Today I am going to be on TV, which is making me nervous-I’m surprised how nervous – I expect it’s the fear of the unknown and it’s about having to make stupid choices (tie/no tie; white or patterned shirt etc). All of which matters nought!
What matters is that I have a tiny window on BBC News this lunchtime to say something meaningful about something meaningful;- the new state pension that will arrive on Wednesday.
To stop me waffling, I’ve been asked to stick to two questions;
- Why won’t everyone get £155 a week?
- Why are some people going to get less in their April pay cheque (and is this a stealth tax)?
Why won’t everyone get £155 a week?
First the easy bit – the principles behind the new state pension
The simple answer to what is a very difficult first question is that the state pension we get is linked to what we’ve contributed by way of national insurance or when we didn’t pay NI but contributed to our welfare state in other ways (for instance in trying hard to get a job).
So some people won’t have contributed as much as others. The system is designed to reward those who have contributed most according to their means.
And the entitlement someone will get if they retire on 6th April will be based entirely on history. They will get the higher of what was due to them under the old system and what is due to them under the new state pension. That is not Government propaganda, that is fact.
The new state pension of £155.65 will only be paid in full to those who have fully contributed (with a full national insurance record). Those who chose to pay reduced rates of national insurance will see this reflected in their state pension.
For people retiring in May 2016 onwards, the amount of state pension we get will be based on what we did before April 2016 and what we did after and the further we get from April 2016 the less important our contributions to date will become. Many people in their twenties will have their pensions based entirely on the new formula.

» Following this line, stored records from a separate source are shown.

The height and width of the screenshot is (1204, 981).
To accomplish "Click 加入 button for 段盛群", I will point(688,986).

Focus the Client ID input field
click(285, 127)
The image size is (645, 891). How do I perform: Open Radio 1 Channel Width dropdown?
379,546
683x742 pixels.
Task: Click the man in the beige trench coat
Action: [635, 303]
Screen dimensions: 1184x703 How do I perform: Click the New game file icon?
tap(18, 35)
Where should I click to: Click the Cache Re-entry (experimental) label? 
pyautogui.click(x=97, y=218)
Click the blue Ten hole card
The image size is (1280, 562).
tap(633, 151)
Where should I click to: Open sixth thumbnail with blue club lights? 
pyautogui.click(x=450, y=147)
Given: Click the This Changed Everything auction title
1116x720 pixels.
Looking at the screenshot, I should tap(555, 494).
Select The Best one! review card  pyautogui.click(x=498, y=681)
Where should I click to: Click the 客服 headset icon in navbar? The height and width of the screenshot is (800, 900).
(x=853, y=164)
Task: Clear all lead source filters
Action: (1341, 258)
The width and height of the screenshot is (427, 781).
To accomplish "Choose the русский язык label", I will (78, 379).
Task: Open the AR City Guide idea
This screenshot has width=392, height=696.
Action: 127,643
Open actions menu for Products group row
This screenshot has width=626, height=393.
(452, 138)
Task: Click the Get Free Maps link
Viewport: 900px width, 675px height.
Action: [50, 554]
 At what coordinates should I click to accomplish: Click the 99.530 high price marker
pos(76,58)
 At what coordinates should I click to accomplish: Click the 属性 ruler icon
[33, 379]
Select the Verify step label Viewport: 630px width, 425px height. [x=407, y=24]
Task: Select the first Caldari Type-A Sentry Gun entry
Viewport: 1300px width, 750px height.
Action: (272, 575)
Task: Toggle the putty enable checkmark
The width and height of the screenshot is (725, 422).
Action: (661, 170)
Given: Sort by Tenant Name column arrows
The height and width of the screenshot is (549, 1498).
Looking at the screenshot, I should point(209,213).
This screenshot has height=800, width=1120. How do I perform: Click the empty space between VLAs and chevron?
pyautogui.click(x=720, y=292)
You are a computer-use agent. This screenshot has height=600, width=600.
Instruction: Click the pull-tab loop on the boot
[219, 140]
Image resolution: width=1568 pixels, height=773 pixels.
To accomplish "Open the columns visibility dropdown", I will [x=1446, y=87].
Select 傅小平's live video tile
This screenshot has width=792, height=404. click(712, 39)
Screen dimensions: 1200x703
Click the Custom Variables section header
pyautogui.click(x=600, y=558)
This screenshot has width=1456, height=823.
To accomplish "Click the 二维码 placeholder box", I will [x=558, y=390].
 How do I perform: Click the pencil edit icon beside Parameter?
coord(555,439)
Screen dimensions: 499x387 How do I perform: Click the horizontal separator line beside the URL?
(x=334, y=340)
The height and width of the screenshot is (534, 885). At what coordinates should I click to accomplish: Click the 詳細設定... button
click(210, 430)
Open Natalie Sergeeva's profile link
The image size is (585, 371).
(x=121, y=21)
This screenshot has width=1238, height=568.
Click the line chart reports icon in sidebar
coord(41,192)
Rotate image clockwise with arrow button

Now for the tricky bit – the application of these principles
Under the old rules people would have got old basic and some SERPS and/or S2P, (with SERPS/S2P reduced if contracted out. This total may be more or less than the new flat rate (which is higher than the old basic).
Those better off under old than new will get old.
The “old rules” figure will be highest for those higher earners who were never (or very rarely) contracted out. For them the amount under “old” will probably be higher than the new basic so they’ll get “old”
Even people on more average earnings with good contribution records and not contracted out much will have higher state pensions from “old” than the new basic.
So these sorts of people will get more than the new basic.
Those better off under new basic than old basic will get new
On the other hand Some people will see the old rules entitlement lower than the new state pension.
This will include at one extreme those people who were always self employed, (so never had an entitlement to SERPS or S2P).
Assuming these self employed people have contributed for enough years to be entitled to the full basic pension, then their old basic is less than their new state pension and they will be entitled to the new state pension (albeit without all the extra entitlements earned by paying full national insurance)
The same goes for some employed people with very small amounts of SERPS/S2P.These people will get what the experts call the “new basic” (£155) which is more than they’d have got from their “old basic” entitlement.
Then there are the in-between ers!
These are the most complex group people – those who were contracted out of NI for most of much of their working lives.
As a result the SERPS/S2P part of their old state pension is reduced to take account of their choice to pay lower NI contributions and build up some private pension instead.
Their old rules state pension may be close to that for self employed people. Under the new rules, a similar sort of contracted out reduction applies (although for technical reasons the precise amount is different).
So even though they might have contributed for the full 30 years for the new basic, their full entitlement will be reduced by this reduction. These people will find their old rules amount is higher, but still less than the full new basic amount (£155)
Why are some people going to get less in their April pay cheque (and is this a stealth tax)?
The second question is a lot easier to answer.
A lot of people pay reduced rate national insurance today and won’t from tomorrow (or at least from Wednesday (6th April)! They will pay an extra 1.4% national insurance on some of their earnings and may end up – up to £37 pm worse off in their pay-packet
The Guardian has called this a stealth tax but it isn’t. Though it brings in £5.4bn into the Exchequer, the money flies out again on increased state pensions for those who are retiring from May 2016.
It’s back to the contributory principle that I talked about at the top of this article.
Oddly the self employed will continue to enjoy the cashflow advantage of paying reduced rate national insurance but will get full entitlement, so for them this is more for the same- a welfare hand-out without a tax-hike!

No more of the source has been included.